Task instructions :: In the entries below, find the lines with the word "computer" and copy them.

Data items
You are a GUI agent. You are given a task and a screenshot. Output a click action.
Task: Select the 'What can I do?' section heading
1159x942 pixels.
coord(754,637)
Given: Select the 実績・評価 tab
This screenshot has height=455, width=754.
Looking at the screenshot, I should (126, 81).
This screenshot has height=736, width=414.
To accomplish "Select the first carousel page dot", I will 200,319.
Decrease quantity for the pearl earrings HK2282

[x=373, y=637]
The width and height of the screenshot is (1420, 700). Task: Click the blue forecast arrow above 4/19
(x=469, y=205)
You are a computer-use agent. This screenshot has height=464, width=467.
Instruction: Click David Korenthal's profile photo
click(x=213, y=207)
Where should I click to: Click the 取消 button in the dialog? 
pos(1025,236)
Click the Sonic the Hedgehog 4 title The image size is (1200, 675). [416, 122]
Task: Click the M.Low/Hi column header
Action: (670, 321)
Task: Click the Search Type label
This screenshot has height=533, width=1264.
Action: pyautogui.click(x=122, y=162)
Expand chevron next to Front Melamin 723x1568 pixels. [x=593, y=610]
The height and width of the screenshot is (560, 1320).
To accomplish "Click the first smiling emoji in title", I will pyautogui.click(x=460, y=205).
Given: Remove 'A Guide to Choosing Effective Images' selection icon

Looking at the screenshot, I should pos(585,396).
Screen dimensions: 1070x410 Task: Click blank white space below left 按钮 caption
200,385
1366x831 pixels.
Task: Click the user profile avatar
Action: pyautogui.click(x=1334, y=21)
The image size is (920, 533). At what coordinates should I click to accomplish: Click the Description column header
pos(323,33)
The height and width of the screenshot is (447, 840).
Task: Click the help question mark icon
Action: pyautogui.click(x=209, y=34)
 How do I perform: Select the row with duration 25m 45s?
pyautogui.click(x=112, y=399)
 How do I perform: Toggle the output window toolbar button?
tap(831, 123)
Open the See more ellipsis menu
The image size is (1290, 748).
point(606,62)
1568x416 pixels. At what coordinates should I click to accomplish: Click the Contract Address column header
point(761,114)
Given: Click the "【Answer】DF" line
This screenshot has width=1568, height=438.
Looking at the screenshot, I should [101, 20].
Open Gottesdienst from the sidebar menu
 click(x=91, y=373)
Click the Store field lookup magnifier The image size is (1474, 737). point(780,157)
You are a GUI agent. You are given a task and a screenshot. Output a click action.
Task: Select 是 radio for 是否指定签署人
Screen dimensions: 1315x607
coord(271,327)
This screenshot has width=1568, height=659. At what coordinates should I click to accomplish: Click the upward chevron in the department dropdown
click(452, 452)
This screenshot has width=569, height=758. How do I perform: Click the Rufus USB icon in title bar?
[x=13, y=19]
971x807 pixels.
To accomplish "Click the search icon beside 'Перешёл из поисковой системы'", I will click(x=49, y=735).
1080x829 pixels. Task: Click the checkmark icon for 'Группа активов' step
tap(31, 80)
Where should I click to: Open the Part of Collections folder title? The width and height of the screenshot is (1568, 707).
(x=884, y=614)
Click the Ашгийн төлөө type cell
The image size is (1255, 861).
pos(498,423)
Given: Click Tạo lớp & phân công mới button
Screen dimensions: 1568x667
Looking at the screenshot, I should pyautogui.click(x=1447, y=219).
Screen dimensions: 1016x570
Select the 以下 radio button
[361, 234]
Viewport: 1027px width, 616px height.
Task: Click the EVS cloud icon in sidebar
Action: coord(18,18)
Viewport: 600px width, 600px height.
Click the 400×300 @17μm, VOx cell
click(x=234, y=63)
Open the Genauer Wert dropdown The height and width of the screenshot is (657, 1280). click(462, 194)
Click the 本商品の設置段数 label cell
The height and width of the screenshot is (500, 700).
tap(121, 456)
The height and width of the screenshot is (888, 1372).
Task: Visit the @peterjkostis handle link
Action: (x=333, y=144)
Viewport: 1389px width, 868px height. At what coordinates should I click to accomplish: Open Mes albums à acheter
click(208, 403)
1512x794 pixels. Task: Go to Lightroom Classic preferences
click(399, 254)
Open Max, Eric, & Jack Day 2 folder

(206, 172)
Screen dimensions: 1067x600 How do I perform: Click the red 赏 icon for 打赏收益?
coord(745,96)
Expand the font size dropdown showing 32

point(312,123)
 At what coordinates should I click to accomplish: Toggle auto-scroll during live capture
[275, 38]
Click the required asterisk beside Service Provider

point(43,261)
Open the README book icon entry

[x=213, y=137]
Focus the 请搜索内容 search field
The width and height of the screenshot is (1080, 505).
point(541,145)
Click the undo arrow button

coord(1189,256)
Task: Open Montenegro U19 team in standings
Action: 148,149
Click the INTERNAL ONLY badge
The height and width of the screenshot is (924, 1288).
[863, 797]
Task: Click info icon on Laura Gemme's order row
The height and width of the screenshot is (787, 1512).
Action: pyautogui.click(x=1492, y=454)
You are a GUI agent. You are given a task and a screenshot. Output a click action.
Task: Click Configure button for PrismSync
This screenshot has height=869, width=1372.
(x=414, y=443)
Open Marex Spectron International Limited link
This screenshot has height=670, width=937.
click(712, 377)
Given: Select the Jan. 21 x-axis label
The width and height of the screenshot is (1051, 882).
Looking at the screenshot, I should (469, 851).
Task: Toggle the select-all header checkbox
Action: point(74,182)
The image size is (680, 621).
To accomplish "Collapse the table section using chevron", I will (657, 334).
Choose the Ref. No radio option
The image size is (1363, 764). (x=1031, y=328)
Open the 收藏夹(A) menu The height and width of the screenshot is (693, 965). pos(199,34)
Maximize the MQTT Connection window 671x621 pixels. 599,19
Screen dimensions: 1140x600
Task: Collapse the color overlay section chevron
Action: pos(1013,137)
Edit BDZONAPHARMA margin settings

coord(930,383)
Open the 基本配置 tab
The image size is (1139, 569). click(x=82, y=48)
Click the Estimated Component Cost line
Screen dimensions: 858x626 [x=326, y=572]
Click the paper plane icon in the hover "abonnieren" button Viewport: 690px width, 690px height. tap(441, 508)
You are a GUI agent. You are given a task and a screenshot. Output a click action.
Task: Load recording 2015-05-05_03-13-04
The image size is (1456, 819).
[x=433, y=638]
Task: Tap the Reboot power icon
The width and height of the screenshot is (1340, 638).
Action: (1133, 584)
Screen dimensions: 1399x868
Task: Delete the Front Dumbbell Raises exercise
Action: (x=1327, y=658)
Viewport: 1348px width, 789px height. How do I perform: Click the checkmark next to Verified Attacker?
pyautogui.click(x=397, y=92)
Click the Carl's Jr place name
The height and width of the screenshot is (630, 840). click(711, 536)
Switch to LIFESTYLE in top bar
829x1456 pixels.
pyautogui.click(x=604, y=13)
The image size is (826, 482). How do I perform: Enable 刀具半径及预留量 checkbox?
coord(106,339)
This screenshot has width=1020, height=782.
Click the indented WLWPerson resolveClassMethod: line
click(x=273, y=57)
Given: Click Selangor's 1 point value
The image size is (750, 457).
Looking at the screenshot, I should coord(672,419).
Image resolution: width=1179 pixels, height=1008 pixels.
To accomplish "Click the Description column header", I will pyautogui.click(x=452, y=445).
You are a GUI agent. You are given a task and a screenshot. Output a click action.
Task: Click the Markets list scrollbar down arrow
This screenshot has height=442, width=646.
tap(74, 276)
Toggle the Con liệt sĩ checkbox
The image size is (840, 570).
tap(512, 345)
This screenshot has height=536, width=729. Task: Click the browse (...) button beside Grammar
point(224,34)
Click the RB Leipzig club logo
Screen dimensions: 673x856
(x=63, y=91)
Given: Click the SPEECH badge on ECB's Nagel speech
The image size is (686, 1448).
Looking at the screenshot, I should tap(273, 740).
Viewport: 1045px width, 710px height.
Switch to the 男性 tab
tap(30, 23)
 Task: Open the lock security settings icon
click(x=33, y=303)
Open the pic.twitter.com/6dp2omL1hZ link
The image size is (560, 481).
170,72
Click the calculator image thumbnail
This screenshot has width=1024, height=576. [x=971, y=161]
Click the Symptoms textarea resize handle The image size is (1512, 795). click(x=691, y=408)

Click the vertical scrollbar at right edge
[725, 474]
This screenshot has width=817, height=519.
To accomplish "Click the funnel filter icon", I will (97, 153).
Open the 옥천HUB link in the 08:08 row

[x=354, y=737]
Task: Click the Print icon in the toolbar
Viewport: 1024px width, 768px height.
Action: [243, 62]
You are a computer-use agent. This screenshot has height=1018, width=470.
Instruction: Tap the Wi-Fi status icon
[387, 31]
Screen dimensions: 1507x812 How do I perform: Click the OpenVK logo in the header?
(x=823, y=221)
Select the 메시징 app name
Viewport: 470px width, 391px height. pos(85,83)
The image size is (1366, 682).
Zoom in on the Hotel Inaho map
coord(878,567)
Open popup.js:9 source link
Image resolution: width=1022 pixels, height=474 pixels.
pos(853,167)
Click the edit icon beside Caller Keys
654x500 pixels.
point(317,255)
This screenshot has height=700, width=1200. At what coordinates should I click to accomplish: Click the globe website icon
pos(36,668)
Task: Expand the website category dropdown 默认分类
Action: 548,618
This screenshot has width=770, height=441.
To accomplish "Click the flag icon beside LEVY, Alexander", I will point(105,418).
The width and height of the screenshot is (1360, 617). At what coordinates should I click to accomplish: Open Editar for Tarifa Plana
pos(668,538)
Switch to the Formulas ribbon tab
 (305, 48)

Answer to this problem ::
You are a computer-use agent. This screenshot has height=464, width=467.
You are a computer-use agent. This screenshot has height=1018, width=470.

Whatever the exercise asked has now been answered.